[Saved data entries]

★ ★ ★ ★ ★

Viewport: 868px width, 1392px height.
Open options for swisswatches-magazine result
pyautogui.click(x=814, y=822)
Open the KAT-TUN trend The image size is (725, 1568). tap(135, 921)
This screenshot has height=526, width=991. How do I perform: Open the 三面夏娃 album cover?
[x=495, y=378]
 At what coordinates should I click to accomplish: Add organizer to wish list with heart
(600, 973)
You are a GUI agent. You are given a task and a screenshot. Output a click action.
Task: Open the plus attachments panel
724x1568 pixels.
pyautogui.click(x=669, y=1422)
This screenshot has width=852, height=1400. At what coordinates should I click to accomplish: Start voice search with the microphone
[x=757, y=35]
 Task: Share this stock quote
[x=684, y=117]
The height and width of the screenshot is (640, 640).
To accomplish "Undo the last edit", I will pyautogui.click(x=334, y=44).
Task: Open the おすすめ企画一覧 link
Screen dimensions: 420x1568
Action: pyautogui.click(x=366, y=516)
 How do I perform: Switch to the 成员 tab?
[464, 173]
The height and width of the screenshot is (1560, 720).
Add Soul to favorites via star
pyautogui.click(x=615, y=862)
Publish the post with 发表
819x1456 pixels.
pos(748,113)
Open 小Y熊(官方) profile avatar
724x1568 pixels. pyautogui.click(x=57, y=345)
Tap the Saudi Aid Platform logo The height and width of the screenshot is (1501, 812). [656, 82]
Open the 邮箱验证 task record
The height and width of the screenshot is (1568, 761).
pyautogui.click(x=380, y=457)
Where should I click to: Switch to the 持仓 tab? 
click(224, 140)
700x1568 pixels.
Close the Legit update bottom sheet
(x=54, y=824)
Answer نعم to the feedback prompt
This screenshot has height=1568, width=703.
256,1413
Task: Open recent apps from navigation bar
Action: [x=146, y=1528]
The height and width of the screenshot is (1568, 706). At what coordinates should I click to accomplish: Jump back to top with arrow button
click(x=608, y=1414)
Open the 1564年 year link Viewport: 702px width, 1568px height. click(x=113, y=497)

★ ★ ★ ★ ★

Prompt
Copy out all of the entries above with "tab" renamed to "section" throughout. Keep every other part unchanged.

Problem solution
Viewport: 868px width, 1392px height.
Open options for swisswatches-magazine result
pyautogui.click(x=814, y=822)
Open the KAT-TUN trend The image size is (725, 1568). tap(135, 921)
This screenshot has height=526, width=991. How do I perform: Open the 三面夏娃 album cover?
[x=495, y=378]
 At what coordinates should I click to accomplish: Add organizer to wish list with heart
(600, 973)
You are a GUI agent. You are given a task and a screenshot. Output a click action.
Task: Open the plus attachments panel
724x1568 pixels.
pyautogui.click(x=669, y=1422)
This screenshot has width=852, height=1400. At what coordinates should I click to accomplish: Start voice search with the microphone
[x=757, y=35]
 Task: Share this stock quote
[x=684, y=117]
The height and width of the screenshot is (640, 640).
To accomplish "Undo the last edit", I will pyautogui.click(x=334, y=44).
Task: Open the おすすめ企画一覧 link
Screen dimensions: 420x1568
Action: pyautogui.click(x=366, y=516)
 How do I perform: Switch to the 成员 section?
[464, 173]
The height and width of the screenshot is (1560, 720).
Add Soul to favorites via star
pyautogui.click(x=615, y=862)
Publish the post with 发表
819x1456 pixels.
pos(748,113)
Open 小Y熊(官方) profile avatar
724x1568 pixels. pyautogui.click(x=57, y=345)
Tap the Saudi Aid Platform logo The height and width of the screenshot is (1501, 812). [656, 82]
Open the 邮箱验证 task record
The height and width of the screenshot is (1568, 761).
pyautogui.click(x=380, y=457)
Where should I click to: Switch to the 持仓 section? 
click(224, 140)
700x1568 pixels.
Close the Legit update bottom sheet
(x=54, y=824)
Answer نعم to the feedback prompt
This screenshot has height=1568, width=703.
256,1413
Task: Open recent apps from navigation bar
Action: [x=146, y=1528]
The height and width of the screenshot is (1568, 706). At what coordinates should I click to accomplish: Jump back to top with arrow button
click(x=608, y=1414)
Open the 1564年 year link Viewport: 702px width, 1568px height. click(x=113, y=497)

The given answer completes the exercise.